No Tomato, No Lettuce!

"Lord, help me to desire you the way I do a Wendy's #4 combo."

I remember it, sitting in my room at my parents' house, a teenaged junior colleger, wanting to seek God like the things I wanted most.
I believe God has a sense of humor and that He knew my heart was in the best place it knew to be, BUT

FOOD is my issue. There are lots of reasons why (another post? another day?), but even to darken the door of FOOD....a major issue.

Like I said, I believe God has a sense of humor.

People are doing TSO7: Food challenge in several ways.

I knew I could easily live off 7 foods (bread, ham, cheese, milk, tortillas, pepperoni, pizza sauce) if nutrition wasn't a concern. But what would be a challenge for me?

It started with a plan to cut $40 off our weekly (family of 3) food budget and only make two (because the deli was closed and I forgot my daughte'r milk {dairy allergy}) trips to the store.
It has evolved into an honest look at how much we I spend eating out.

A LOT. AT LEAST THE AMOUNT OF OUR WEEKLY FOOD BUDGET. IN ADDITION TO THE FOOD BUDGET. A LOT.

It is my mind to add up the total amount spent eating out for the months of April and May. I stopped after May 12.

I haven't been unanimously victorious this week: I ran by the store for chips and paper towels. We made a drug store stop for milk. And I consoled myself with a drive through meal, but I got back on the horse. My homemade lunch is coming with me tomorrow. We've spent considerably less this week, and I feel better!

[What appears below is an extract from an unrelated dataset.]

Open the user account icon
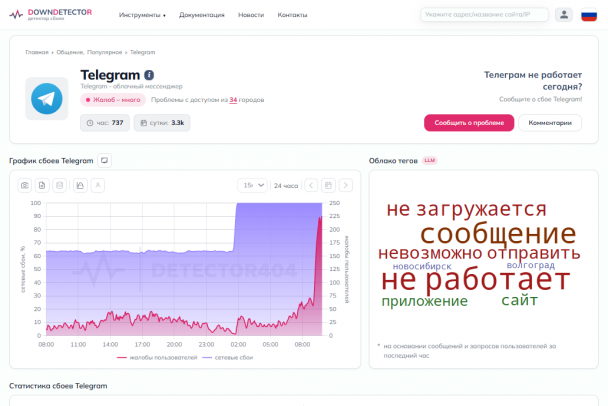Screen dimensions: 608x406 (565, 15)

I want to carry this over to our next week: CLOTHES. Let this be The Summer of SEVEN: In the Round...never loosing the first verse just building on top of it!

Join me?





They tell me this is a blog hop: I don't know what that means or how to do it. Comment if you can help me :)

Friday, May 18, 2012

I was enough in the work force...at least I thought so. I knew my job, the expectations of my boss, the expectations of my employees. I could delegate and shoulder blame. I didn't have to be "good" at the mom and home thing; work was who I was.

Until it wasn't. Being in charge all the time is exhausting, always having to be better than you were is difficult. Being defensive, negative becomes easy.

Was it time to stop being the "work" me?

But I was "good" at work; not so much at home.

I don't love to cook; I don't love to clean (I know no one does, but....), but the internet would help me learn. Right?

The internet taught me no one I knew could cook and clean! Baking bread from scratch, homemade yogurt, homeschool lesson plans that rival my master's thesis???

Not only an I not "good" at home; I'm terrible at it!

What to do when you're waning at what you thought was your passion, but not confident in your new passion......[shaky?] or if what is new, isn't your passion?

For now, I'm breathing. Letting go of the "work" me; letting go of my version of "home" me.

trying to be just me.


He created me in His image. Me.





Monday, March 19, 2012

Welcome!

I'm nervous as I start this process! But, I feel the Lord has lead me to this place, and I am excited as well!